Prevention of Adhesions in Tendon Grafting
The formation of adhesions is an even greater problem in tendon grafting than it is in tendon repair. Commonly used grafts such as the palmaris longus tendon lack an extrasynovial sheath and are therefore highly susceptible to adhesion formation. Furthermore, the function of artificial grafting materials has been poor. On the other hand, the use of allografts or xenografts is limited due to immunological reasons, as these antigenic stimuli generally lead to excessive fibrosis, a fact that is most detrimental in the gliding region of zone 2.14 Acellularization of cadaver tendons could be a way to obtain a nonimmunogenic scaffold for tendon repair with the right mechanical properties. Zhang and colleagues acellularized rabbit tendons by treating them with trypsine/EDTA + Triton-X solution.15 These acellularized scaffolds could be repopulated with epitenon and endotenon cells.

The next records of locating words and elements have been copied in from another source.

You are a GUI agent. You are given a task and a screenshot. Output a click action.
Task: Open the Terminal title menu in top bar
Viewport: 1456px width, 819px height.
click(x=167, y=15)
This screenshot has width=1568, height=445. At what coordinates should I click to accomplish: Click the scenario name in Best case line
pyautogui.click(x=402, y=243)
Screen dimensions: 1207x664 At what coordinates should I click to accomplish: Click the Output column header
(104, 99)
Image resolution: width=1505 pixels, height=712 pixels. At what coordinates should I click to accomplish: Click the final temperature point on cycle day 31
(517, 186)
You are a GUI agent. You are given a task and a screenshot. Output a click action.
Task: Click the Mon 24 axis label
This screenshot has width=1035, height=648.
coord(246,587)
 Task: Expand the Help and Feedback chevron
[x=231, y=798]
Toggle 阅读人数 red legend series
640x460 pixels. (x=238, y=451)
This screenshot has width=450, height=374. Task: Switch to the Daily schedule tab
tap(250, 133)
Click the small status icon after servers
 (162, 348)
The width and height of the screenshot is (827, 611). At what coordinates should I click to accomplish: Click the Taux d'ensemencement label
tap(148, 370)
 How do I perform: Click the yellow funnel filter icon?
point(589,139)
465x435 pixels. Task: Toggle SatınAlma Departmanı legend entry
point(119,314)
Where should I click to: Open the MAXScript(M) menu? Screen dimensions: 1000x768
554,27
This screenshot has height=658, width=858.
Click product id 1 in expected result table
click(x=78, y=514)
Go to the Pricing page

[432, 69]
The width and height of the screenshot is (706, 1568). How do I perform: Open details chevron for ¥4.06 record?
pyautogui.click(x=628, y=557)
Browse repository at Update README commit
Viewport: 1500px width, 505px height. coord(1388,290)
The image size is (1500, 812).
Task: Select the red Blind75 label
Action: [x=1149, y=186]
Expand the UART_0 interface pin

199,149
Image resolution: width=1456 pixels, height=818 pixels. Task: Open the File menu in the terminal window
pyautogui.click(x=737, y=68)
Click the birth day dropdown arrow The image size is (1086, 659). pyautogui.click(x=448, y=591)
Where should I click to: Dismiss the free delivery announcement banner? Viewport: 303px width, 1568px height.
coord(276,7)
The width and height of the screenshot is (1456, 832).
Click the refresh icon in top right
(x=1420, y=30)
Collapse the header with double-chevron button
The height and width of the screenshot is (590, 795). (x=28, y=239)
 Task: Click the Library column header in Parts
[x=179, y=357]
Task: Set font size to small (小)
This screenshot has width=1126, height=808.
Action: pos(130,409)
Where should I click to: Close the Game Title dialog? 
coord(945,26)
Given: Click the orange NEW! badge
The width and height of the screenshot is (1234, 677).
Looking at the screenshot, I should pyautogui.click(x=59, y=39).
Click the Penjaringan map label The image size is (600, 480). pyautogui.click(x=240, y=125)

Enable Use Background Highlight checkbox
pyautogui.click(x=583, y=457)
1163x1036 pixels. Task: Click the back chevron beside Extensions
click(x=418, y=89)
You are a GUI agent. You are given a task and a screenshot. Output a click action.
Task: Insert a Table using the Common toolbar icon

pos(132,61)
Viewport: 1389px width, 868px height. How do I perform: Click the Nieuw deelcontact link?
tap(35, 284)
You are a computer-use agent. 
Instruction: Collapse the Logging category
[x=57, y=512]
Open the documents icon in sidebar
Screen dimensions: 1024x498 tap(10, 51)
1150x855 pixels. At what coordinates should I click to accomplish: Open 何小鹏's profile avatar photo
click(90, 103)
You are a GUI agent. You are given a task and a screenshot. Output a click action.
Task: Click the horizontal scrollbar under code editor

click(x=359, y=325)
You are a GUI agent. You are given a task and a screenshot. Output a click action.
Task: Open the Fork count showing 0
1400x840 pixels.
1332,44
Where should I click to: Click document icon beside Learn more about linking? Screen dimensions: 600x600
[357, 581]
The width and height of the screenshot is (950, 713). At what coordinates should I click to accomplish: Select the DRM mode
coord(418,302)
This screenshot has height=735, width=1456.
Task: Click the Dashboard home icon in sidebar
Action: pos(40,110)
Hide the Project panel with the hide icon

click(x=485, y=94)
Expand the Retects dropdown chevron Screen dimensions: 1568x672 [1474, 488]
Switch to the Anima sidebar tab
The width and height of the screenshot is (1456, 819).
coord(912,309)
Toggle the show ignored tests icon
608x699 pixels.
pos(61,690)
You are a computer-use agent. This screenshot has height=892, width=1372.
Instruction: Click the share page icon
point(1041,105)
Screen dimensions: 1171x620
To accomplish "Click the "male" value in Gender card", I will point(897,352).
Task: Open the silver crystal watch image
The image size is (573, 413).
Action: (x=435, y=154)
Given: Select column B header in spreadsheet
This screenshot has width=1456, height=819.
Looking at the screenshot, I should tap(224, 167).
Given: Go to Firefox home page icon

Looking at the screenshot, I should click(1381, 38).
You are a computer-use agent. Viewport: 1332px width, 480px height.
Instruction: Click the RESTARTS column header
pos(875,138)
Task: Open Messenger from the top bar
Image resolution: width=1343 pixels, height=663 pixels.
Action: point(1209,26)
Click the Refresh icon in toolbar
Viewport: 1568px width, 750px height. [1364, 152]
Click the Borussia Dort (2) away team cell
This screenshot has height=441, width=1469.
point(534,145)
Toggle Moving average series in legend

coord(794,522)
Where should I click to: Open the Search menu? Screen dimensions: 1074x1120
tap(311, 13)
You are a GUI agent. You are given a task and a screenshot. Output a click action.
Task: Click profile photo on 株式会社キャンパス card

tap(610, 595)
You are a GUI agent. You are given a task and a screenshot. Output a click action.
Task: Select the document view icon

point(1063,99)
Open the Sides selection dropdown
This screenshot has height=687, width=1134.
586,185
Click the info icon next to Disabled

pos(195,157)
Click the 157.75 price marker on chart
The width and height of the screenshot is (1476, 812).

Reseeding the acellularized tendons with tenocytes has been shown to improve their biomechanical properties, mainly ultimate tensile strength and elastic modulus.16 It may be speculated that the newly formed epitenon layer (Figure 45-2) can also inhibit adhesion formation, which has to be proved in further preclinical studies.
Cytokines
As a variety of cytokines are active in the process of tendon healing (Figure 45-3), blocking the “proadhesion” and substituting the “antiadhesion” ones could be a powerful strategy in preventing tendon adhesions. However, there are several obstacles to overcome before this approach will come to fruition. The number of possible cytokines involved is large, and there may be several cytokines that are still unidentified. Second, the above classification into “proadhesion” and “antiadhesion” is overly simplified. A cytokine may perform contradictory effects depending on the time and location of its activity. The exact regulation of cytokine secretion and activation is regulated by various paracrine feedback loops that will be very difficult to simulate. Nevertheless, promising results already have been obtained when certain cytokines were either substituted or blocked.